Dataset items

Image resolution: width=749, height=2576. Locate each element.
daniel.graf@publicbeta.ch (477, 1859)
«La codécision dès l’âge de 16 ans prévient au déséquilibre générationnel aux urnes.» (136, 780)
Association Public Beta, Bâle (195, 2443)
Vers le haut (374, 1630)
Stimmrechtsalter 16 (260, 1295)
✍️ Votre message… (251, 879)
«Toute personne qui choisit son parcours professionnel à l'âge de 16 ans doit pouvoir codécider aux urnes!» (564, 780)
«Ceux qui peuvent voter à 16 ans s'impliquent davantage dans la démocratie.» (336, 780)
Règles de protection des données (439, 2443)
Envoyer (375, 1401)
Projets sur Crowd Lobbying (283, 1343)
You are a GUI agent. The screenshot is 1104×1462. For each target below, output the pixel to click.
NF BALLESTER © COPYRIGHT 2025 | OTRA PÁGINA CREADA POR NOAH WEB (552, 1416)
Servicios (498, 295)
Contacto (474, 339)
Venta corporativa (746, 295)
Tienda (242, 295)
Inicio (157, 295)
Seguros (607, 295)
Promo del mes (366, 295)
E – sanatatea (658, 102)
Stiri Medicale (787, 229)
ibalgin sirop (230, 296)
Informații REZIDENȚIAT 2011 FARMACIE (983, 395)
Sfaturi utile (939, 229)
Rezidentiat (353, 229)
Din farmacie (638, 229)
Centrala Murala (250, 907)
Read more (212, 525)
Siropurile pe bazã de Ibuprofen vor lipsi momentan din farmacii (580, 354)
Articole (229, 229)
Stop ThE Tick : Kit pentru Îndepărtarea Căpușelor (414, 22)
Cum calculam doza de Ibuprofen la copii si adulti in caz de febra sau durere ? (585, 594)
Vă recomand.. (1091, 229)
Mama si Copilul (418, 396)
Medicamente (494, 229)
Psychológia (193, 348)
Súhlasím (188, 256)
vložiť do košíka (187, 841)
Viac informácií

▶ Task requirements: Arrange the lines of the entries above as a numbered list, leaving out any blank lines.

▶ Exercise response:
1. Image resolution: width=749, height=2576. Locate each element.
2. daniel.graf@publicbeta.ch (477, 1859)
3. «La codécision dès l’âge de 16 ans prévient au déséquilibre générationnel aux urnes.» (136, 780)
4. Association Public Beta, Bâle (195, 2443)
5. Vers le haut (374, 1630)
6. Stimmrechtsalter 16 (260, 1295)
7. ✍️ Votre message… (251, 879)
8. «Toute personne qui choisit son parcours professionnel à l'âge de 16 ans doit pouvoir codécider aux urnes!» (564, 780)
9. «Ceux qui peuvent voter à 16 ans s'impliquent davantage dans la démocratie.» (336, 780)
10. Règles de protection des données (439, 2443)
11. Envoyer (375, 1401)
12. Projets sur Crowd Lobbying (283, 1343)
13. You are a GUI agent. The screenshot is 1104×1462. For each target below, output the pixel to click.
14. NF BALLESTER © COPYRIGHT 2025 | OTRA PÁGINA CREADA POR NOAH WEB (552, 1416)
15. Servicios (498, 295)
16. Contacto (474, 339)
17. Venta corporativa (746, 295)
18. Tienda (242, 295)
19. Inicio (157, 295)
20. Seguros (607, 295)
21. Promo del mes (366, 295)
22. E – sanatatea (658, 102)
23. Stiri Medicale (787, 229)
24. ibalgin sirop (230, 296)
25. Informații REZIDENȚIAT 2011 FARMACIE (983, 395)
26. Sfaturi utile (939, 229)
27. Rezidentiat (353, 229)
28. Din farmacie (638, 229)
29. Centrala Murala (250, 907)
30. Read more (212, 525)
31. Siropurile pe bazã de Ibuprofen vor lipsi momentan din farmacii (580, 354)
32. Articole (229, 229)
33. Stop ThE Tick : Kit pentru Îndepărtarea Căpușelor (414, 22)
34. Cum calculam doza de Ibuprofen la copii si adulti in caz de febra sau durere ? (585, 594)
35. Vă recomand.. (1091, 229)
36. Mama si Copilul (418, 396)
37. Medicamente (494, 229)
38. Psychológia (193, 348)
39. Súhlasím (188, 256)
40. vložiť do košíka (187, 841)
41. Viac informácií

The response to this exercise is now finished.